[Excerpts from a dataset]
┌────────

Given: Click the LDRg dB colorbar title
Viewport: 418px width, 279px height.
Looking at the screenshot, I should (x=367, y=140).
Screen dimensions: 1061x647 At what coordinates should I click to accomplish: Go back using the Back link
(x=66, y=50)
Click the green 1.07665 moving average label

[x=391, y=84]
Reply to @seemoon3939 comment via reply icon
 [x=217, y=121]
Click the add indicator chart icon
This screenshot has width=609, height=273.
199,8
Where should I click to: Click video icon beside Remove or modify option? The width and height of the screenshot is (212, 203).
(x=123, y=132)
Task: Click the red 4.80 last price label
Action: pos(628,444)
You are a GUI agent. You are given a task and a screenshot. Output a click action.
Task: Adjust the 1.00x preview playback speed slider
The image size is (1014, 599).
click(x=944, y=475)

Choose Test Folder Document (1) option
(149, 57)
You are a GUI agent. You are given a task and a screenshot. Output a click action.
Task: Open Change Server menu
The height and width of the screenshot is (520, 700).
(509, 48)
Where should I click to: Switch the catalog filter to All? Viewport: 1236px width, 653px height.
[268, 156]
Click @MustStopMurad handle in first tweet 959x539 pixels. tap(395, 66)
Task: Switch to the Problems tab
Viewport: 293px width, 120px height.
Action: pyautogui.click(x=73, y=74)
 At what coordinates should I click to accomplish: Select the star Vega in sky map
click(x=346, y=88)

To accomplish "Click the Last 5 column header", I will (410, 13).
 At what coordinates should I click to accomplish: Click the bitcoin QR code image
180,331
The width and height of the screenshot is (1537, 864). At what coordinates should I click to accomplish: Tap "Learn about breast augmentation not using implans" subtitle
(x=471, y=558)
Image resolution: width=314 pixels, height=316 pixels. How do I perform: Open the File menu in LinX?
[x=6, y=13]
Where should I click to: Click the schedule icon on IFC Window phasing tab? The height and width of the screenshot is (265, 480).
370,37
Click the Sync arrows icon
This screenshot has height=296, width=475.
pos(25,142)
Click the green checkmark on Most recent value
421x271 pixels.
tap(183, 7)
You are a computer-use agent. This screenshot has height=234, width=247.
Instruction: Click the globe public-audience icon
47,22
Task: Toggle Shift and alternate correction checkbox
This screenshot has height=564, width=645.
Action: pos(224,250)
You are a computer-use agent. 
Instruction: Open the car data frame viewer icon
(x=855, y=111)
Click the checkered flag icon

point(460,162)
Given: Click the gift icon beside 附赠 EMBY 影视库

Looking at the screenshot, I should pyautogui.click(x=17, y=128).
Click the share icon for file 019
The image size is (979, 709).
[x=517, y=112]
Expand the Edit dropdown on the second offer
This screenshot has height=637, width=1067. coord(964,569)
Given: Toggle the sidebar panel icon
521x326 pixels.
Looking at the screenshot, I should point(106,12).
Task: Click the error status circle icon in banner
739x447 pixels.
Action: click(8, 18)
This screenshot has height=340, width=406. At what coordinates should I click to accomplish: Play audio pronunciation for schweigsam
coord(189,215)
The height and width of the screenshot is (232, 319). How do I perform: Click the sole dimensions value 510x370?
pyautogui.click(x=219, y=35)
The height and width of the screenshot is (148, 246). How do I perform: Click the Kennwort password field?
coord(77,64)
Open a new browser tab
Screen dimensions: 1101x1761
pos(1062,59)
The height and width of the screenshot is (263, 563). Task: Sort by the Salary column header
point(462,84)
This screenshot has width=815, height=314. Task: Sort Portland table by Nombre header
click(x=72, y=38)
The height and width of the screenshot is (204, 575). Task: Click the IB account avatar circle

└────────

Take the records above and return, word for word, only the lines that fall from the line with "The height and width of the screenshot is (520, 700)." to the line with "Click the Sync arrows icon", both of them included.

The height and width of the screenshot is (520, 700).
(509, 48)
Where should I click to: Switch the catalog filter to All? Viewport: 1236px width, 653px height.
[268, 156]
Click @MustStopMurad handle in first tweet 959x539 pixels. tap(395, 66)
Task: Switch to the Problems tab
Viewport: 293px width, 120px height.
Action: pyautogui.click(x=73, y=74)
 At what coordinates should I click to accomplish: Select the star Vega in sky map
click(x=346, y=88)

To accomplish "Click the Last 5 column header", I will (410, 13).
 At what coordinates should I click to accomplish: Click the bitcoin QR code image
180,331
The width and height of the screenshot is (1537, 864). At what coordinates should I click to accomplish: Tap "Learn about breast augmentation not using implans" subtitle
(x=471, y=558)
Image resolution: width=314 pixels, height=316 pixels. How do I perform: Open the File menu in LinX?
[x=6, y=13]
Where should I click to: Click the schedule icon on IFC Window phasing tab? The height and width of the screenshot is (265, 480).
370,37
Click the Sync arrows icon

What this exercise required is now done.